けれど翌朝、机に向かった手は、もうほとんど動きませんでした。
せめてと、書きためた草稿を読み返す。
するとどうでしょう。
気になる点が数々、あふれ出すのです。
「これではいけない。もっと良くできるはずだ」と思い詰め、紙を破り、書き直す。けれども、やり直せばやり直すほど、不満は増すばかり。何度目かの試行の果てには、もはやどこから手をつければよいのか分からなくなりました。
やがて、おっくうになりました。夜になるたび、散らかりきった机の上をながめ、目をそらし、床につく。気づけば発表会の前日。ぐしゃぐしゃに丸められた紙片がいくつも散らばり、床に転がっておりました。中途半端に折られ、捨てられ、握りつぶされた紙の山でございました。
クロヴィス様。あなたは、ついに何ひとつ、まともな論文を仕上げることができなかったのです。
あなたはこれまでの人生で、一度として「こらえる」「踏ん張る」という行為を学んでおりませんでしたから。

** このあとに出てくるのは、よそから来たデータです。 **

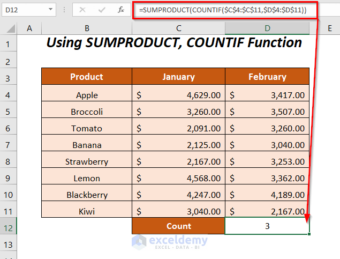This screenshot has height=259, width=340.
Task: Click the orange Count label cell
Action: click(178, 226)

九歳のころ。絵筆を手に取り、思うように線が引けず、すぐに筆を折りました。
十三歳のころ。彫刻に挑み、腕がしびれてくると、あっさりと道具を置いてしまいました。
学院に入学してからも同じです。課題の山を前にすれば、不満を口にして後回しにする。追い詰められてようやく取り組むのは、常に誰かの監督が背後にあるときだけでした。
父君の目のもと、見張られながら取り組むことで、はじめてあなたは力を発揮できたのです。
「どうしてだ……」
一人きりで机に向かい、己の力を信じて、くじけずに、積み上げてゆく――その営みが、どうしても、あなたにはできませんでした。

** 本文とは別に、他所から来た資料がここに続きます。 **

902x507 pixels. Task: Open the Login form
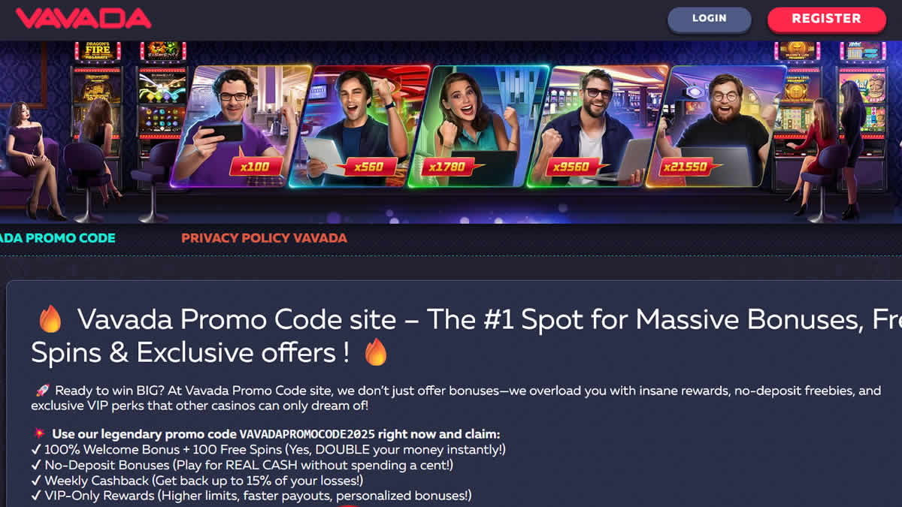[x=709, y=19]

転がった紙片をかき集め、抱きしめるようにして、わけもわからず泣きわめきました。
顔に押しつけていたのは、涙と鼻水で湿りきった、しわくちゃの紙束。
「どうしてできないんだ……」
むせび泣きは途切れることなく続きました。
最初は声を押し殺していたのに、やがて子どものように声を張り上げ、わんわんと泣き叫ぶ姿となったのです。
「どうして続かないんだよ……!」
まぶたの裏に浮かぶのは、講堂の光景。
ろくに言葉を出せず、沈黙する自分。
客席から忍び笑いが漏れる。
「またか」と肩をすくめる学友たちの顔。
――「いつものロートレック」。
何もできない、とりつくろうだけのボンボン。努力を最後まで続けられない、へらへらした跡取り息子。みんなにまた鼻で笑われる未来。
けれど、何よりも恐ろしかったのはオルタンシア様。
彼女は怒りもしないでしょう。
嘆きもしないでしょう。
穏やかな顔で、微笑みさえするかもしれない。
――「ああ、やっぱり、そうですよね」。
軽やかに受け流すその姿が、容易に想像できてしまったのです。
失望すらない。
ただ最初から分かっていたこととして、静かに受け止められてしまう未来。
私なら机の角に額を叩きつけ、叩き割ってしまいたくなるでしょうね。
けれど、あなたは、それすらもできない。頭を押し当てたまま悶えることしか、あなたには残されていなかったのです。
そして。
あなたは、ある決意を固めました。